Fera mengerjap mata, menahan genangan air mata yang mulai berkumpul di kedua ujung matanya. “Kau melukai perasaanku, Zhafran,” ucapnya lirih.

“Aku tahu. Maafkan aku.” Meski begitu tak ada penyesalan di kedua mata Zhafran yang membuat Fera semakin terluka.

“Kalau begitu aku tak akan menyerah untukmu.” Fera bersumpah dengan penuh keyakinan. “Aku akan kembali,” pungkasnya sebelum berbalik. Menyambar tasnya di sofa dan menghilang di balik pintu.

Zhafran mendesah kasar, menggusur kelima jemari di rambut sambil menegakkan punggung. “Apa saja jadwalku siang ini?”

***

Sikap Elea masih sama dinginnya kepada Zhafran sepanjang dua minggu keduanya tinggal di rumah orang tua Elea. Dan pada akhirnya, Dirga dan Davina tentu saja menyadari kerenggangan tersebut. Dirga sama sekali tak peduli, sepenuhnya mendukung sikap putrinya. Sementara Davina, tak berhenti merasa resah dengan hubungan putri dan menantunya.

“Jangan ikut campur, Davina. Elea butuh waktu untuk memulihkan kehilangannya.” Dirga menahan Davina yang hendak masuk ke kamar tidur Elea. Setelah menghabiskan sarapan, Elea langsung ke kamar dan Zhafran langsung berangkat ke kantor. 

“Tidakkah kau merasa ada yang janggal dengan mereka? Sepertinya mereka sedang perang dingin.”

“Kau yang menyikapinya berlebihan. Elea masih berduka dengan kehilangannya dan Zhafran hanya memberi waktu bagi Elea agar tidak semakin tertekan.” Dirga bahkan tak percaya kebohongan itu keluar dari mulutnya dengan sangat lancar. Suduh hatinya tentu saja merasa terpuaskan.

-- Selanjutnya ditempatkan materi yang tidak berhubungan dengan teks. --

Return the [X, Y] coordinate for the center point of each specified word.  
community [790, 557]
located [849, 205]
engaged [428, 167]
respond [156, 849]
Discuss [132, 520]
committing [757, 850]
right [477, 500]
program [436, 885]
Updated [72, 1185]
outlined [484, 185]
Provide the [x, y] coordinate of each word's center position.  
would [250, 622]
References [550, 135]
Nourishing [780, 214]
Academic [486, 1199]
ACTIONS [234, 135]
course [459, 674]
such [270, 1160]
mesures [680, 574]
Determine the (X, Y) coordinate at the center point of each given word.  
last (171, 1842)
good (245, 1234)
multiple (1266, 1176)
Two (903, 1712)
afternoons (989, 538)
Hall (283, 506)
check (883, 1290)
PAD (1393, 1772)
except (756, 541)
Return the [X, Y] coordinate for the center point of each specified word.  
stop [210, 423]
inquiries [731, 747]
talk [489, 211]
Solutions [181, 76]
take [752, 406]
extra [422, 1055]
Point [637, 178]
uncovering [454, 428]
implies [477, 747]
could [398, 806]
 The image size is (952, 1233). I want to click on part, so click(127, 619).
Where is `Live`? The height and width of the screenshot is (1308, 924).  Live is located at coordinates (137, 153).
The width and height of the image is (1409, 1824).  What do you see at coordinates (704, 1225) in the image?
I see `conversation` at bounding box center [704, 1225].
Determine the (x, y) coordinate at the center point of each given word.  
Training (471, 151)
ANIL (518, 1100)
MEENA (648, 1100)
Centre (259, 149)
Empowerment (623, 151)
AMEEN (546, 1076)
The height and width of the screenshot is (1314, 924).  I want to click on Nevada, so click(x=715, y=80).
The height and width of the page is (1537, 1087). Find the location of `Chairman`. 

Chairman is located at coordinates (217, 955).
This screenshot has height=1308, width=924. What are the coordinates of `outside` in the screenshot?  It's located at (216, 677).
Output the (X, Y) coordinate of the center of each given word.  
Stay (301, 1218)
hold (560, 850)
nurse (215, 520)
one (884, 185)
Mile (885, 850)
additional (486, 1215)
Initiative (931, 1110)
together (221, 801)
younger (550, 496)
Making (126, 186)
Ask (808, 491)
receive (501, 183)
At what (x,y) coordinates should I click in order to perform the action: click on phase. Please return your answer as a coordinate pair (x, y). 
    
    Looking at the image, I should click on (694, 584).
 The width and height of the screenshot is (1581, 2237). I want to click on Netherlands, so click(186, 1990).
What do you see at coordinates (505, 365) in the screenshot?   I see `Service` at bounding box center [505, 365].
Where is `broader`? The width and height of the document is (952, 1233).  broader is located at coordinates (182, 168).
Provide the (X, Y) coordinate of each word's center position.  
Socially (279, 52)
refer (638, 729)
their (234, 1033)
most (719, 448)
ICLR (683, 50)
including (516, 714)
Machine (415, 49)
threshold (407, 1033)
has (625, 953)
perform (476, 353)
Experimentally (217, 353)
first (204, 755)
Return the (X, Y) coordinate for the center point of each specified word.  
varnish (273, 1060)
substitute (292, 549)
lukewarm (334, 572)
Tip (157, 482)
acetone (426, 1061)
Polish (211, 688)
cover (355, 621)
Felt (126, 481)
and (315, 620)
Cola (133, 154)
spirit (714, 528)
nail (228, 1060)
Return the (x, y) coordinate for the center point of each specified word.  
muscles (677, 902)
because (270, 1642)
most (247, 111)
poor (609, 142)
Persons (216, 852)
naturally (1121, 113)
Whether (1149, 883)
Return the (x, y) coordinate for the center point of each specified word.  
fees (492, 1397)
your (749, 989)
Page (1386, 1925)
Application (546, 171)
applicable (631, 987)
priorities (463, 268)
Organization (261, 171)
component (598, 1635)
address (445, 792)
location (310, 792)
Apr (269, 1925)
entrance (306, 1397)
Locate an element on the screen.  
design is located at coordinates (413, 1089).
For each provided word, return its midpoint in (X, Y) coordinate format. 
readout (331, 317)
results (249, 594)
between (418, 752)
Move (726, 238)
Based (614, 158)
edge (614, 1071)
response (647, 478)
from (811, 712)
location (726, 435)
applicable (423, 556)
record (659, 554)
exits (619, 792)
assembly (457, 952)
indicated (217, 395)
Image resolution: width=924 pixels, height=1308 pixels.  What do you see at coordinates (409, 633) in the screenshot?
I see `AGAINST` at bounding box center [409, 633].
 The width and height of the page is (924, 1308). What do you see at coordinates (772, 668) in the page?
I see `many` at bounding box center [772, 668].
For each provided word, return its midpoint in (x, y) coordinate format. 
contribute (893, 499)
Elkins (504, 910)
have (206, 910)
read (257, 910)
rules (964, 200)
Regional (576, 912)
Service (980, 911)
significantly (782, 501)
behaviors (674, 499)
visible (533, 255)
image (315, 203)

“Tidak, Dirga,” tegas Davina. Melepaskan tangannya dari sang suami. “Semalam … aku mendengar mereka bertengkar.”

“Apa?”

“Sebelum tidur, aku turun untuk mengisi gelas air putih. Zhafran sepertinya baru pulang dari kantor. Mereka … aku tak sengaja menengarnya. Tapi Elea berteriak menyalahkan Zhafran. Bahkan dia mengatakan membenci Zhafran. Sepertinya masalah mereka cukup serius, Dirga.”

Dirga terdiam, memikirkan penjelasan Davina dengan kerutan yang menyatukan kedua alisnya. “Dan apa yang dikatakan oleh Zhafran?”

“Zhafran? Dia … dia tak mengatakan apa pun untuk membalas sikap kasar Elea. Bahkan pria itu dengan suaranya yang lembut menyuruh Elea tidur untuk menenangkan emosinya.”

Dirga berpikir lebih dalam. Ya, meski ia tak cukup menyukai sang menantu. Sikap Zhafran pada Elea memang sangat lembut. Zhafran juga orang yang bertanggung jawab hingga ia sendiri kesulitan untuk mencari celah kesalahan sang menantu yang membuatnya harus menggagalkan perjodohan antar keluarga.

“Kita harus melakukan sesuatu, Dirga. Sepertinya Elea harus kembali ke rumah mereka. Kita harus memberi mereka ruang untuk saling bicara.”